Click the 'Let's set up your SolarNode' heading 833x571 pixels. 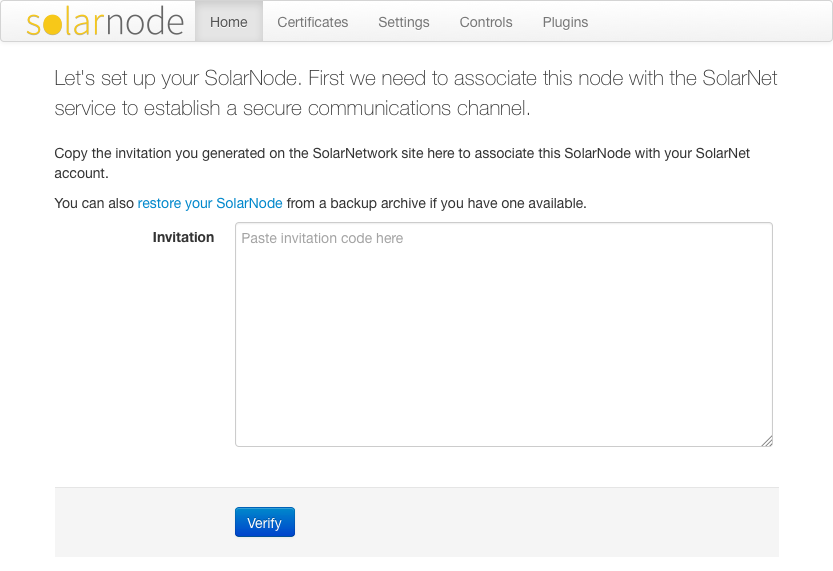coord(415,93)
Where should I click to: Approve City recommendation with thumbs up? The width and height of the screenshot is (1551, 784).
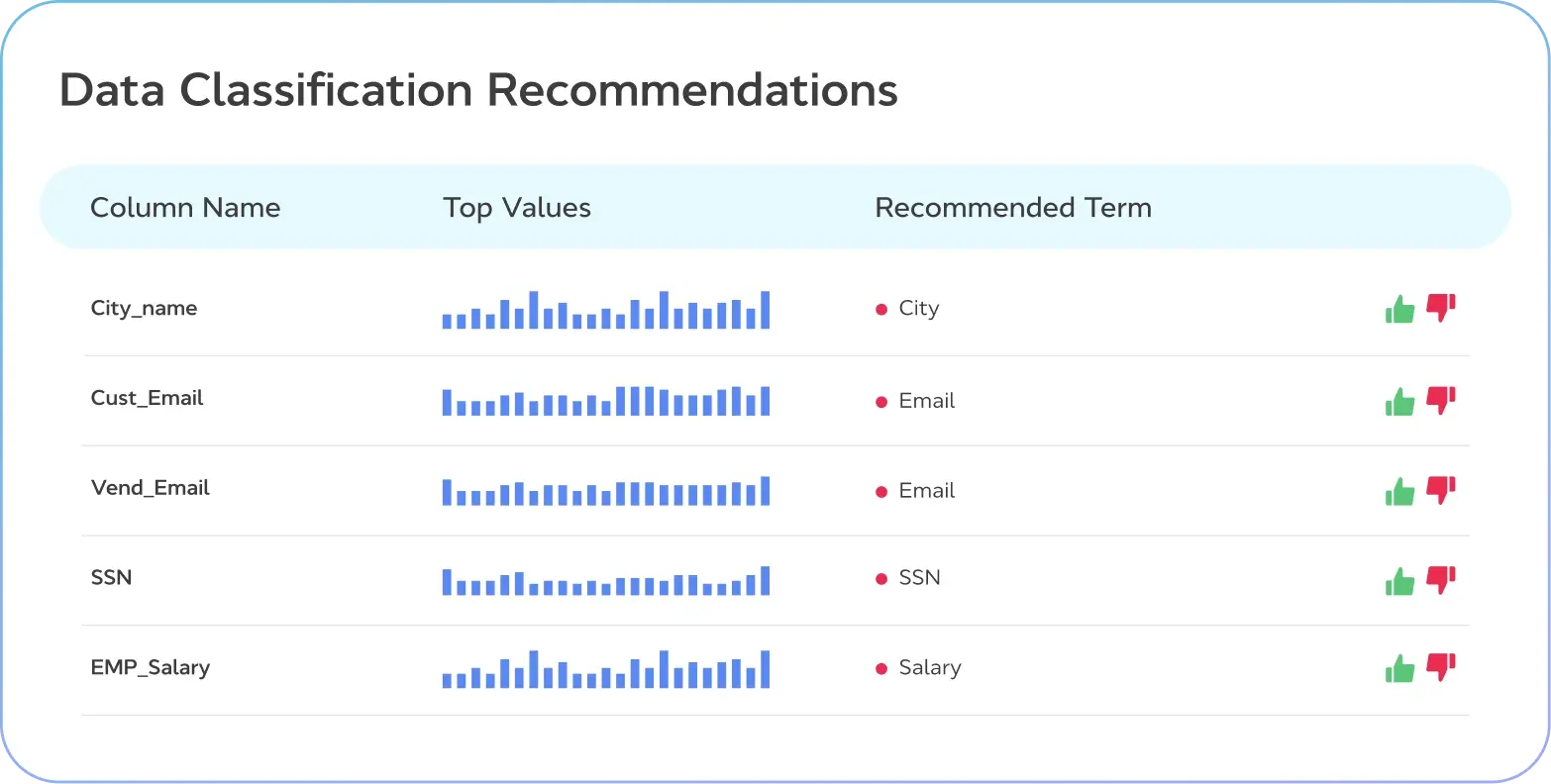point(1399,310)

______________________________

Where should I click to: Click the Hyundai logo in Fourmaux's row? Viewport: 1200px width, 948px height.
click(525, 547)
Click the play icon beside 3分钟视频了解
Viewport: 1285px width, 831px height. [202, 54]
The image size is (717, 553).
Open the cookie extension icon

______________________________

Required action:
Starting at the line above that holds "The image size is (717, 553)." and ending at the line that holds "Open the cookie extension icon", transcribe each line exactly and include no other lines.

Solved problem:
The image size is (717, 553).
Open the cookie extension icon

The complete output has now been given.